[Records for processing]
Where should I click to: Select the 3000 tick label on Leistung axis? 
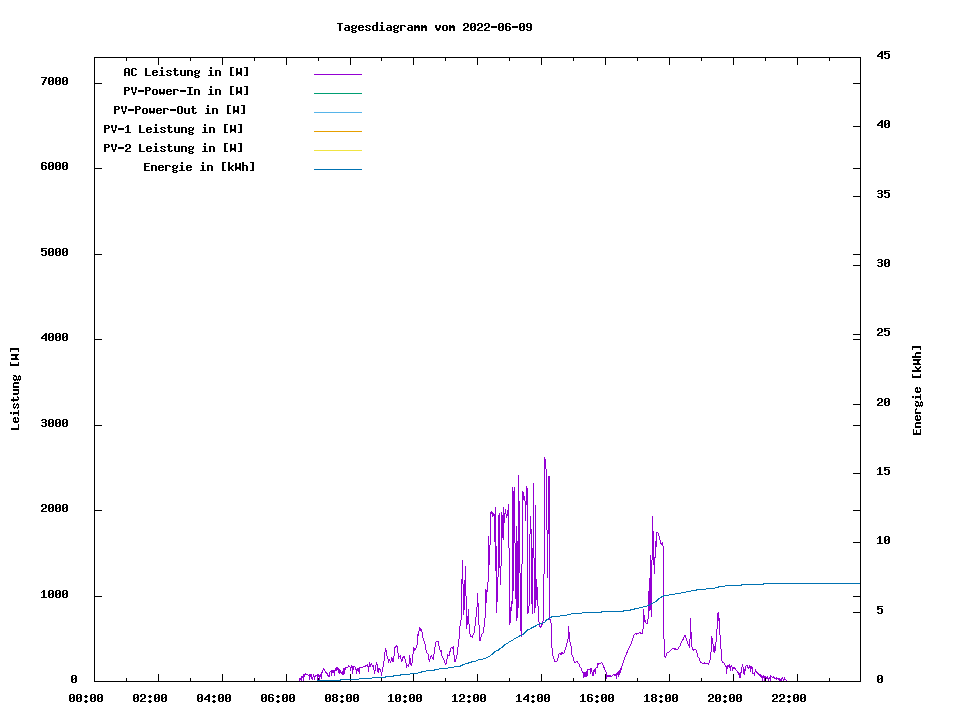coord(54,424)
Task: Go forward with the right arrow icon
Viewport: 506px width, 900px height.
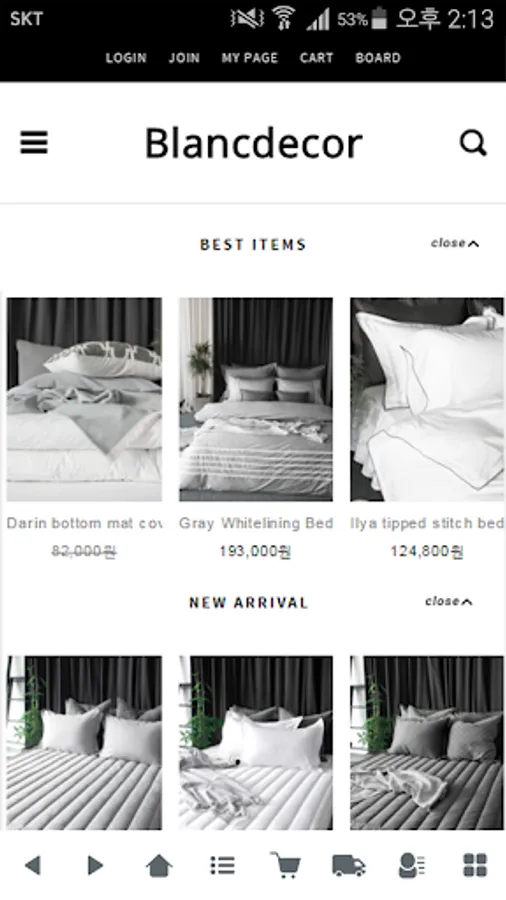Action: point(95,864)
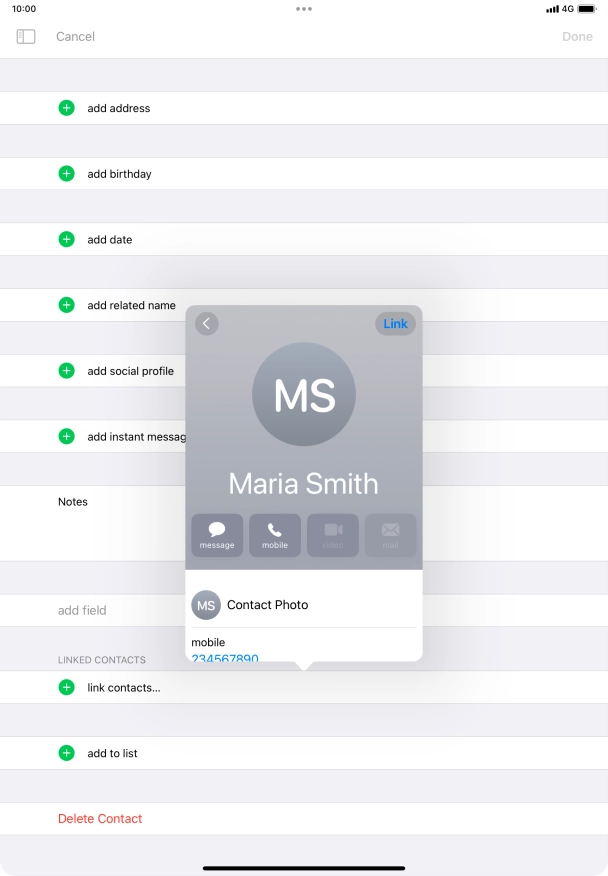The height and width of the screenshot is (876, 608).
Task: Tap the message icon for Maria Smith
Action: (217, 535)
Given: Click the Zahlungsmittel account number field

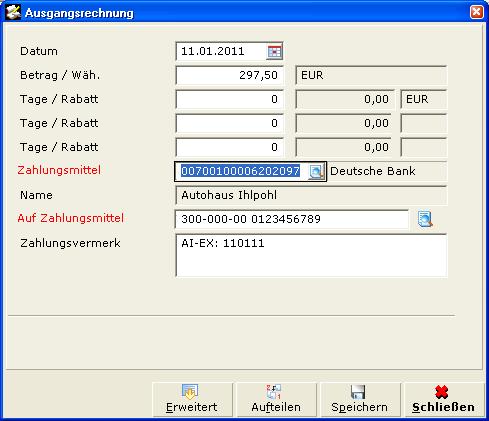Looking at the screenshot, I should point(241,171).
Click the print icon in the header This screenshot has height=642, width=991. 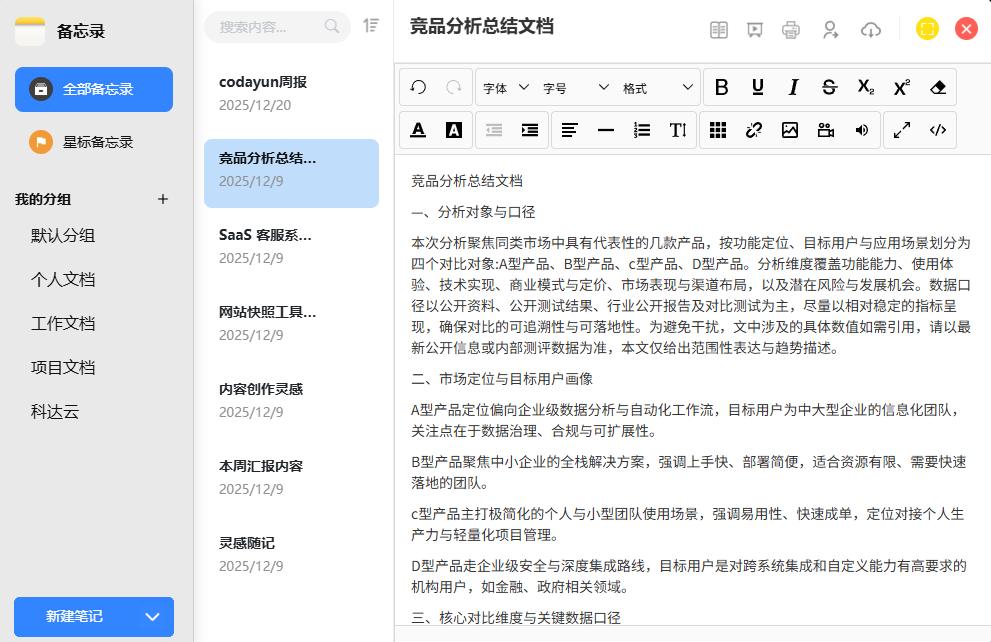point(790,29)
[/Records for processing]
Problem statement | From the opening line of the entries, copy each line exactly until the line with "Task: Go forward with the right arrow icon", which is copied as well; leave out pictures.

Task response |
Where should I click to: Select the 3000 tick label on Leistung axis? 
coord(54,424)
Task: Go forward with the right arrow icon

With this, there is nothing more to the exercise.